Run the AgroIA analysis pipeline on a field

The AgroIA pipeline is the core analysis engine of the system. It takes a single shapefile or GeoJSON representing a field boundary and produces a complete agronomic report: a scored assessment of crop health backed by six years of Sentinel-2 NDVI data, NASA POWER climate records, and a spatial zonification of the field into A/B/C risk zones. The entire process runs locally and ends with automatic ingestion of results into the RAG knowledge base so the data becomes immediately queryable from the dashboard or Telegram bot.

Prerequisites

Before running the pipeline, confirm the following are in place:

Google Earth Engine authenticated — run earthengine authenticate and set GEE_PROJECT_ID in config/.env.
Services running — the FastAPI ingestion API must be up so the pipeline can push results to the RAG. Start it with python start.py --api or verify with python start.py --check.
Shapefile ready — your .shp file (with its companion .dbf, .shx, and .prj files in the same directory) or a .geojson file containing the field polygon.

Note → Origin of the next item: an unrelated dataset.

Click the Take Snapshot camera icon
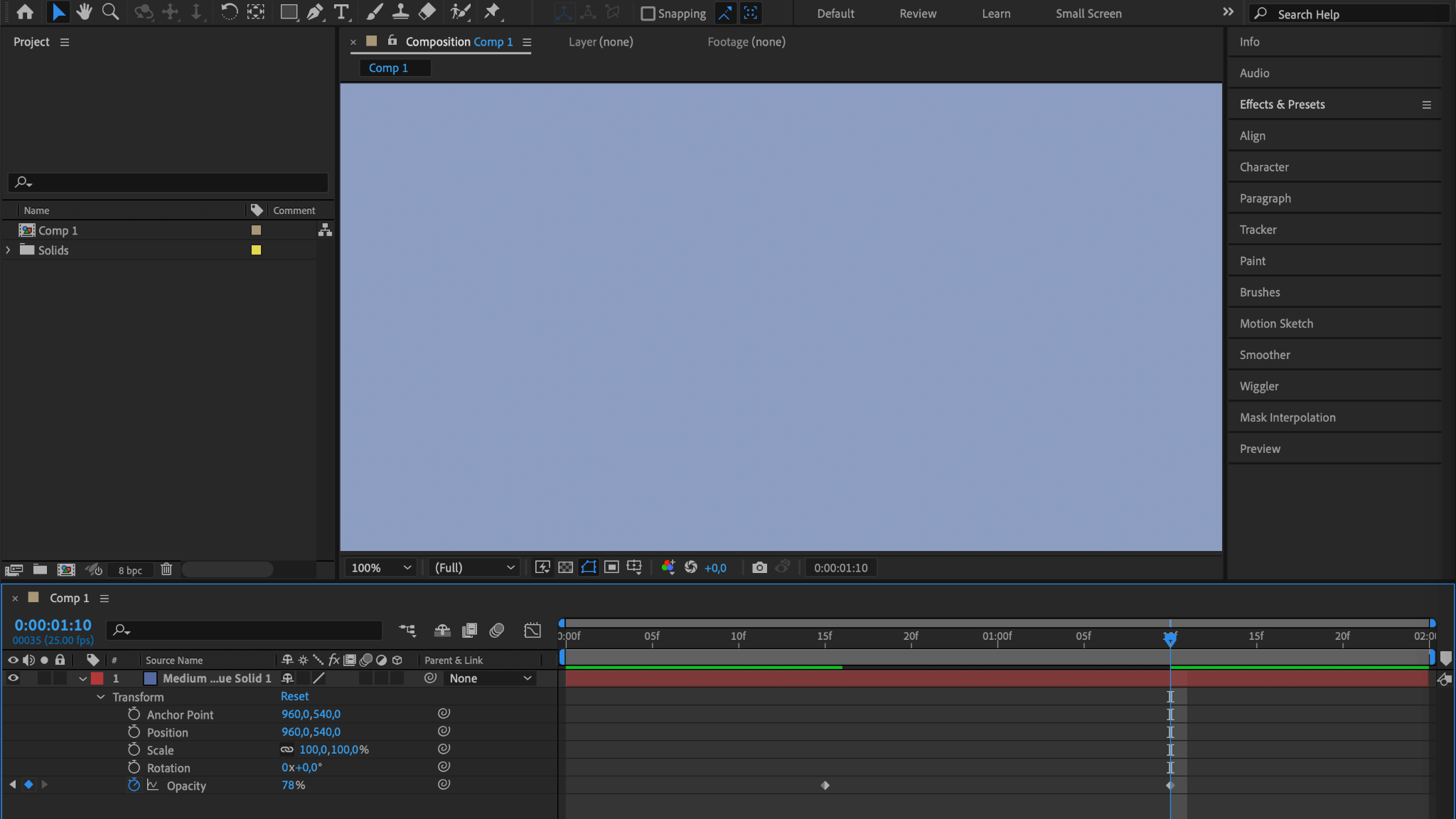The width and height of the screenshot is (1456, 819). tap(759, 567)
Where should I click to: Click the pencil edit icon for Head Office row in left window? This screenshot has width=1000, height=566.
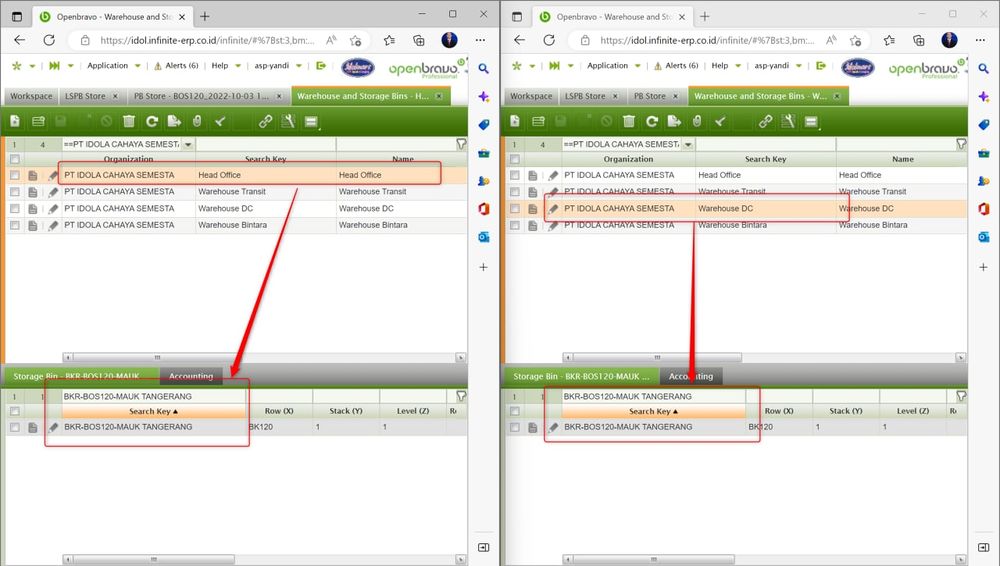tap(53, 175)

Run python start.py --check before your first pipeline execution. It verifies PostgreSQL, Ollama, GEE credentials, and all Python dependencies in one pass.

Command syntax

python start.py --pipeline <ruta.shp> [cultivo]

Argument	Required	Default	Description
`<ruta.shp>`	Yes	—	Path to the shapefile or GeoJSON of the field
`[cultivo]`	No	`maiz`	Crop type: `maiz`, `soja`, `trigo`, or `girasol`

Example

python start.py --pipeline Poligonizacion/1ER\ CORRIDA/poligonos_definitivos.shp maiz

Step-by-step walkthrough

When you run --pipeline, the launcher injects src/ into the Python path and calls run_full_analysis() in src/pipeline/__init__.py. The following steps execute sequentially:

GEE authentication — init_gee()

Authenticates with Google Earth Engine using the GEE_PROJECT_ID set in config/.env. This step initialises the ee client that all subsequent satellite queries depend on. If credentials are missing or expired, the pipeline stops here with an authentication error.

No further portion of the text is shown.